Both Biery and Goldberg Segalla recommended that employers investigate each COVID-19 claim received. Employers should learn when symptoms began, whether anyone at the employee’s home or work site was also diagnosed with COVID-19 and whether the claimant complied with the state’s stay-at-home order, Goldberg Segalla said.

A spokesman for the Illinois Workers’ Compensation Commission refused to comment on the issues raised by the employer advocates.

Kentucky Gov. Andrew Beshear issued a similar executive order on April 9 that created a COVID-19 presumption for workers in grocery stores, child-care centers, domestic violence shelters and rape crisis centers, in addition to first responders and healthcare workers. The Kentucky Labor Commission later posted a guidance stating that any temporary total disability benefits payable under the executive order will be offset by emergency Family Medical Leave Act benefits passed by Congress in late March that allow up to 16 weeks of paid leave to workers who contract COVID-19.

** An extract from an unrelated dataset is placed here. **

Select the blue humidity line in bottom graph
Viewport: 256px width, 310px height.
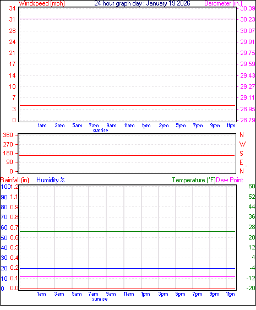click(128, 268)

Arkansas, North Dakota and Michigan have also adopted emergency rules to expand eligibility for workers’ comp benefits to include COVID-19, but not to the extent of Illinois and Kentucky.

Rules passed by the Michigan Compensation Disability Compensate Agency, which took effect on March 30, require employers to compensate any first responders or health care workers who contract COVID-19. The rules state that employers that deny such claims can be cited for violate the state workers’ compensation law.

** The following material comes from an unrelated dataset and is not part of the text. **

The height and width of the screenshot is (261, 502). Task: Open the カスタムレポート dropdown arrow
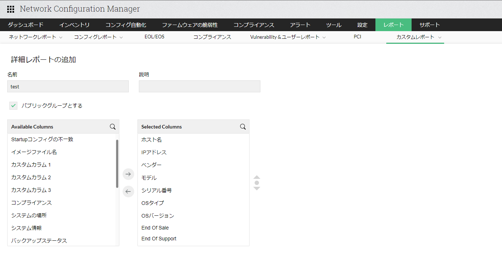coord(440,37)
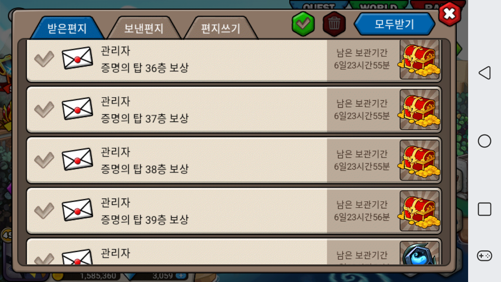Tap the gamepad icon in side bar
501x282 pixels.
[x=484, y=256]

An April 14 order by Arkansas Gov. Asa Hutchinson suspends provisions of state law that normally bar workers’ compensation benefits for occupational disease to which the general public is exposed. The order states that front-line healthcare workers who test positive for COVID-19 may be eligible for workers’ compensation if they can demonstrate a causal connection to employment.

An April 16 order by North Dakota Gov. Doug Burgum extends workers’ compensation benefits to first responders, healthcare workers and funeral workers. North Dakota operates a monopoly state workers’ comp system through its Workforce Safety Insurance agency.

The Minnesota state legislature was one of the first to act. House File 4537 signed into law on April 7, creates a COVID-19 presumption for first responders; nurse or health care workers, correctional officers, corrections and detention officers, health care workers and assistants in home care, or nursing homes, and workers required to provide child care to first responders and health care workers.

State legislatures in Utah, New York, Ohio, Louisiana and California are considering similar legislation.